Epelle bags 2021 Franco-German  Prize for Human Rights

President of Albino Foundation, Jake Epelle, has won the 2021 Franco-German Human Rights and Rule of Law Prize.

The award is presented annually by the France and German Embassies to people who distinguished themselves in promoting human rights across the world.

Epelle is the third Nigerian to win the award which is presented annually on the anniversary of the adoption of the Universal Declaration of Human Rights.

The award was presented to Epelle on Tuesday in Abuja at a ceremony held at the French embassy.

Amb.

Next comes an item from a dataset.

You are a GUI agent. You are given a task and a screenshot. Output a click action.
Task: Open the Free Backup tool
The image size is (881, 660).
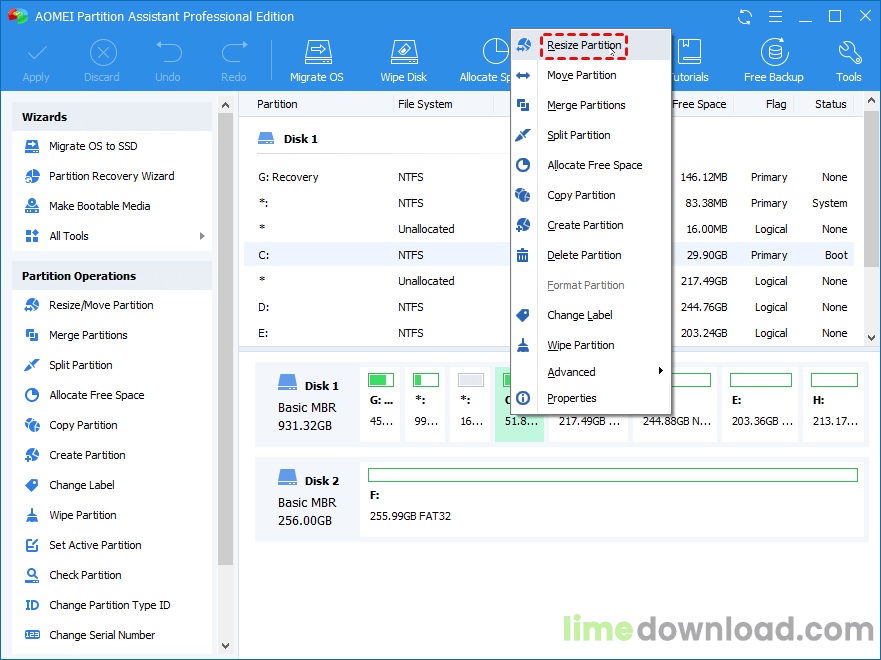[773, 60]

Emmanuelle Blatmann, France Ambassador to Nigeria, said Epelle was chosen for his unwavering commitment to the promotion of human rights.

Blatmann said it was to pay tribute to all those who, “often risk their freedom and their lives” to ensure respect for human rights.

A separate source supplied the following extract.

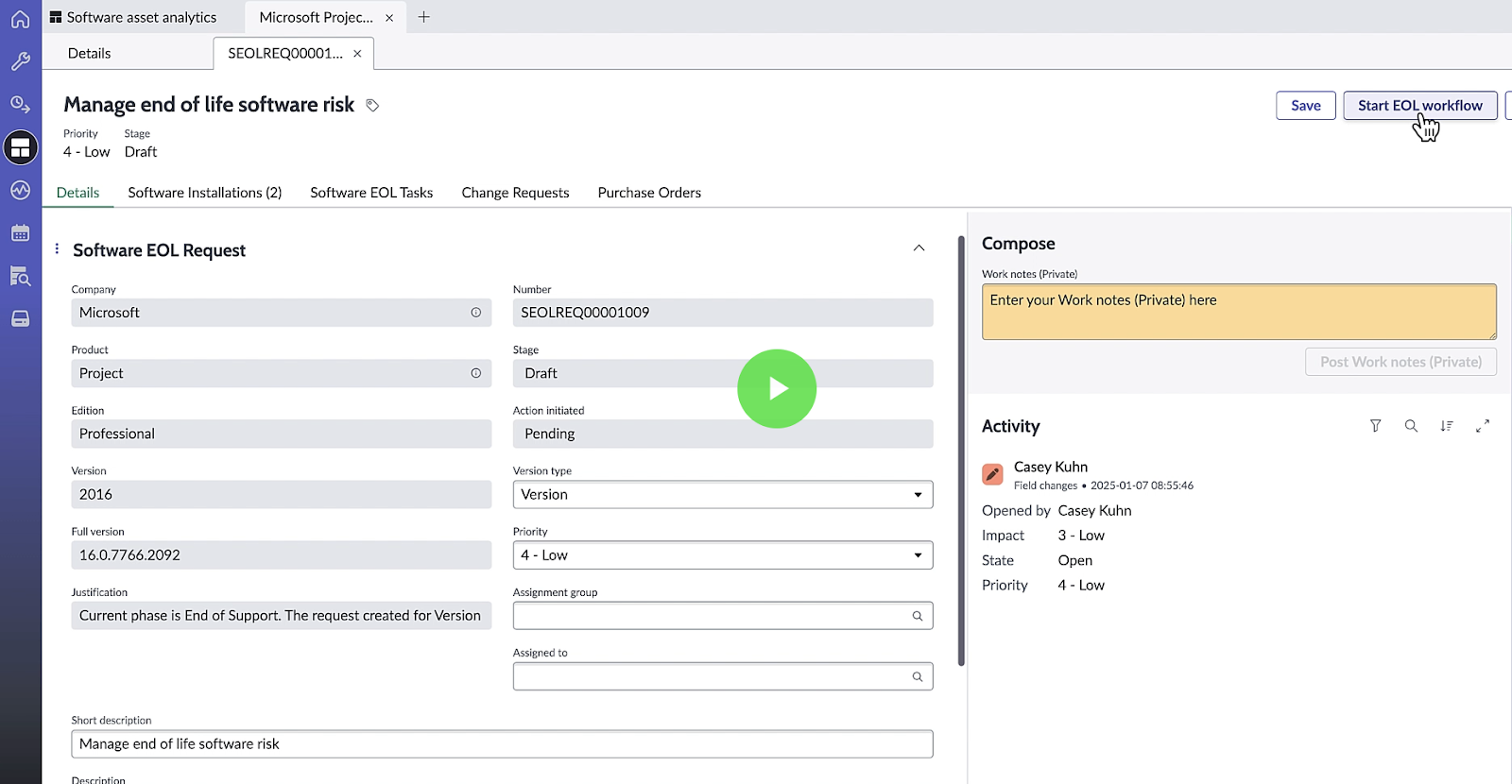Click the calendar icon in left sidebar

[x=20, y=233]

“At a time when these rights are increasingly threatened and undermined, the battle they wage is essential for safeguarding the fundamental freedoms inherent in democracy.

“Every year, the Franco-German Human Rights and Rule of Law Prize is awarded to 15 figures from different countries throughout the world who stand out because of their actions on the ground.

“This is actually the third in the history of the prize that a Nigerian candidate is selected.

“This shows the exceptional vitality of the women and men in the country, who sometimes devote with passion, their entire lives to a cause, braving all the dangers to which they are sometimes exposed.’’

Blatmann said Epelle is one of the extraordinary men, starting from nothing to change the mentalities and fight for those whose rights were often flouted.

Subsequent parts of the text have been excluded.